But I did not know how to adapt it to a real data set. They all just generate some random data which is normal distributed.
I have data in form D[10,730] and if I try to adapt it from the link above with :
example:
axes[0].violinplot(all_data,showmeans=False,showmedians=True)
my code:
axes[0].violinplot(D,showmeans=False,showmedians=True)
it do not work.
It should print 10 violin plot in parallel (first dimension of D).
So how do my data need to look like to get the same type of violin plot?
You just need to transpose your data array D.
axes[0].violinplot(D.T,showmeans=False,showmedians=True)

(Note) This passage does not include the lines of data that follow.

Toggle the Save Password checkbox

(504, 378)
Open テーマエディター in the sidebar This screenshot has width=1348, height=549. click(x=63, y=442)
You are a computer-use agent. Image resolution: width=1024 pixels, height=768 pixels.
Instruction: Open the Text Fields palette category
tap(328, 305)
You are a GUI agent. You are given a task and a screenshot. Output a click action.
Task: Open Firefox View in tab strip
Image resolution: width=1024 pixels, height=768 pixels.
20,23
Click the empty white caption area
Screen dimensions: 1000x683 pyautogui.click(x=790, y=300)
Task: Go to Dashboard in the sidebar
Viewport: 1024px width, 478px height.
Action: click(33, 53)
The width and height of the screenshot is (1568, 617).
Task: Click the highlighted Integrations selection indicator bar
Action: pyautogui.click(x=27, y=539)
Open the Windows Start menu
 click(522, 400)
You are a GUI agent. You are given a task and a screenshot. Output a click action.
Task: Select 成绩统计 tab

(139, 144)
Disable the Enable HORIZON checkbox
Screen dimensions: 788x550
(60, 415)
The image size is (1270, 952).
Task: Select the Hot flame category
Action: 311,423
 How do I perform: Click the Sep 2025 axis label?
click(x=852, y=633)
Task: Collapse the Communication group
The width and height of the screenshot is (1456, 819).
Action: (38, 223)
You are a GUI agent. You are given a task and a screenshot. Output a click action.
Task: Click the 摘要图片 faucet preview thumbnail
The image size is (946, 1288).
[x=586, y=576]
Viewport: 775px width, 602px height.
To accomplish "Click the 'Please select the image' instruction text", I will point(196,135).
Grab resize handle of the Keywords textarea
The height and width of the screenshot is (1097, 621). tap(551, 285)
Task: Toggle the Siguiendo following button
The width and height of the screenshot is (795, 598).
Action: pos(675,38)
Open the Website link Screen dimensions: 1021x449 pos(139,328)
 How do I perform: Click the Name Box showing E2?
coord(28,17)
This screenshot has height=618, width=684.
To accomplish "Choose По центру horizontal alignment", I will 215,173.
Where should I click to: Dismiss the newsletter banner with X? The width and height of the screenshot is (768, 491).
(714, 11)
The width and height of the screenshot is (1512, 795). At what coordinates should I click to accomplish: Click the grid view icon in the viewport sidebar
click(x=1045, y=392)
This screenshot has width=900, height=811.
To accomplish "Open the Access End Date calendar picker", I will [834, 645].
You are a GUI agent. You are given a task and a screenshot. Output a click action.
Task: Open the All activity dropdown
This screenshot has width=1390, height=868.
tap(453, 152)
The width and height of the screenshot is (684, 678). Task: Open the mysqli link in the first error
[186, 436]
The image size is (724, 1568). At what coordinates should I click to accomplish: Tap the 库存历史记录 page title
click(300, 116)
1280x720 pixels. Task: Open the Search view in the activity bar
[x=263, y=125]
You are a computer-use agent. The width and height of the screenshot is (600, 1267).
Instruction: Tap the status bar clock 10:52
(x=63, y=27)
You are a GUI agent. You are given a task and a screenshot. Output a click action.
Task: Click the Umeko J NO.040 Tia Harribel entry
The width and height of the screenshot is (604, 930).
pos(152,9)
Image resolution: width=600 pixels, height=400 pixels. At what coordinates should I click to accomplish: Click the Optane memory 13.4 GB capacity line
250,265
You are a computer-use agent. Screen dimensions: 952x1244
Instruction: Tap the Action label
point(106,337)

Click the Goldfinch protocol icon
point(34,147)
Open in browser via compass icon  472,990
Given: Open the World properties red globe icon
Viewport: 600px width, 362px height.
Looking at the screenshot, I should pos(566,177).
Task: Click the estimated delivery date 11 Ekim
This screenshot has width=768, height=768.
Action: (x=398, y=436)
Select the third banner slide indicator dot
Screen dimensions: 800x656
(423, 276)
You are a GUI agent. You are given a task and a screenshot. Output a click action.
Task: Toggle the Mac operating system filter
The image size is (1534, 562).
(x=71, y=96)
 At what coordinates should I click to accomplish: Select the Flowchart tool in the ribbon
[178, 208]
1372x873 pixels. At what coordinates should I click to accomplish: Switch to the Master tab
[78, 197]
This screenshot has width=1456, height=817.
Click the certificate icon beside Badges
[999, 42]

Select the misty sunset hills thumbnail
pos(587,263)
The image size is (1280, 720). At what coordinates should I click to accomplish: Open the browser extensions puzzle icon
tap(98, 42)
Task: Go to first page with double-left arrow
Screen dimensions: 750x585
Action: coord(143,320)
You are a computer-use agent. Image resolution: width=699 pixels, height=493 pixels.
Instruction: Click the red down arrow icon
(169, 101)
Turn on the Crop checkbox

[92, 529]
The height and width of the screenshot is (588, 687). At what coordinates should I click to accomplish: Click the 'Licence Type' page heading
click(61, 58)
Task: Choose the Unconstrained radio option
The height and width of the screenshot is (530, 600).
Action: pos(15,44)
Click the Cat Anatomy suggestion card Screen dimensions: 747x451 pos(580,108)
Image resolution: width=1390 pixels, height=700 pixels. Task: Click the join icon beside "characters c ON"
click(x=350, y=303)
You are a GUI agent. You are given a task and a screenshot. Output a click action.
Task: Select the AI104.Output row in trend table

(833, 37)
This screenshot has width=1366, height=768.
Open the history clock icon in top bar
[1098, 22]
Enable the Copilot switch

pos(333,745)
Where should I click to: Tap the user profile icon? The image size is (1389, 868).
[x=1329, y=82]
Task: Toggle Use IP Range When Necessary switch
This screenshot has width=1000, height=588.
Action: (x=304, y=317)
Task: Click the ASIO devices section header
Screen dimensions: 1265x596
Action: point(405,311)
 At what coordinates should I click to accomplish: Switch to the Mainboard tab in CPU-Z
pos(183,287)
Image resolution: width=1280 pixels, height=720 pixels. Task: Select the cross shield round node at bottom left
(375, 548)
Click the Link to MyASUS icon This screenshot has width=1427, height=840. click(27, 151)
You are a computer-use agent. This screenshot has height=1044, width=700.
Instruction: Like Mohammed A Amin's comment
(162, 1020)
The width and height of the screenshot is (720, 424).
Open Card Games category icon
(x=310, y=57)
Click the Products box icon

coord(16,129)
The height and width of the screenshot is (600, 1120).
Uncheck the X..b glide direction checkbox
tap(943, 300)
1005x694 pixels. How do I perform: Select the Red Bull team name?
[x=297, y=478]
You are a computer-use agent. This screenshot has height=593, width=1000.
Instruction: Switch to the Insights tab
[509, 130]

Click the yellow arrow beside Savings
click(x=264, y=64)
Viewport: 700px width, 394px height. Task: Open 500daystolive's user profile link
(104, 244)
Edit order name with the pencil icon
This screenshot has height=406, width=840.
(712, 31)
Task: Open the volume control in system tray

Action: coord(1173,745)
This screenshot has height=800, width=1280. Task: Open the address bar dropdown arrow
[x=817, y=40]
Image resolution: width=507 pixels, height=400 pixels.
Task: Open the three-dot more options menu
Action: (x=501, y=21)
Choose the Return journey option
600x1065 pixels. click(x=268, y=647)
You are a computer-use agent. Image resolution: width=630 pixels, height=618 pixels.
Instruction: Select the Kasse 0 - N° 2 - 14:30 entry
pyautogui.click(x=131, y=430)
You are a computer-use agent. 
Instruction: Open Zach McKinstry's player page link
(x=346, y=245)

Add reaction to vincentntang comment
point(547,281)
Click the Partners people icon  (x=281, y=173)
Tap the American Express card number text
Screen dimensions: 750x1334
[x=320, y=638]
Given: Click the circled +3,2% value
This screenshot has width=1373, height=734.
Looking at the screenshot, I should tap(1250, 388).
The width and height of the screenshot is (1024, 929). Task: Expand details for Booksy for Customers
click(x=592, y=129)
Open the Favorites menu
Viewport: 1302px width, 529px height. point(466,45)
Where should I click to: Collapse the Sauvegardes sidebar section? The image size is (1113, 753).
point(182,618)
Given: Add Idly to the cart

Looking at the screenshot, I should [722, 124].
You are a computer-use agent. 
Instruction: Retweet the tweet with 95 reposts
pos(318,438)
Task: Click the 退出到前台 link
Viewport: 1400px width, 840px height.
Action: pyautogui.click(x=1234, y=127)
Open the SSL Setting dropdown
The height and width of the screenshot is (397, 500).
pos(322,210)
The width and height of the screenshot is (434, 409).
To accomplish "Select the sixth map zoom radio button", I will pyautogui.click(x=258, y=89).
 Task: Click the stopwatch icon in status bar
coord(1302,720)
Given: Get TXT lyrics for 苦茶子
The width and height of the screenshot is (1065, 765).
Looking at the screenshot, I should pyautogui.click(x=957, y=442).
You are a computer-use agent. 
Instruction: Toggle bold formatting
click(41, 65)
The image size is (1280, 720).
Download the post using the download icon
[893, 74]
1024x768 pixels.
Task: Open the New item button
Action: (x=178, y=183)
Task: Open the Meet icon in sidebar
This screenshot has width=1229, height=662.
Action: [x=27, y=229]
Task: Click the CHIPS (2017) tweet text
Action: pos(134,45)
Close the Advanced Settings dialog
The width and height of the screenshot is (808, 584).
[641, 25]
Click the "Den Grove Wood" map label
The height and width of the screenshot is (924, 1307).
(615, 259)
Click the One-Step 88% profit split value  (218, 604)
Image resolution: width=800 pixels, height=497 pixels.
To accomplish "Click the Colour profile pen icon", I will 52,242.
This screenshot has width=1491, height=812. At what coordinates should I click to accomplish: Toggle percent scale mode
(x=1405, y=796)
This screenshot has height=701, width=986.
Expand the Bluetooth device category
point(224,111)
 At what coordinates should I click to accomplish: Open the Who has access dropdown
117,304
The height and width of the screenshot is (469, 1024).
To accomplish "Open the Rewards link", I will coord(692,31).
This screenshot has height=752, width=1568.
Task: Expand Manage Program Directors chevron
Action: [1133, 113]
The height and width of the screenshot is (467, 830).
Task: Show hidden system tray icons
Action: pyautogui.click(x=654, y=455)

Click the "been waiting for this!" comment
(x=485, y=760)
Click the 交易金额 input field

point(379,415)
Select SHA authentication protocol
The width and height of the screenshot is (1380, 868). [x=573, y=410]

This appears to be a small bug in matplotlib. The axes are treated in a non-consistent manner for a list of 1D arrays and a 2D array.
import numpy as np
import matplotlib.pyplot as plt
n_datasets = 10
n_samples = 730
data = np.random.randn(n_datasets,n_samples)
fig, axes = plt.subplots(1,3)
# http://matplotlib.org/examples/statistics/boxplot_vs_violin_demo.html
axes[0].violinplot([d for d in data])
# should be equivalent to:
axes[1].violinplot(data)
# is actually equivalent to
axes[2].violinplot(data.T)
You should file a bug report.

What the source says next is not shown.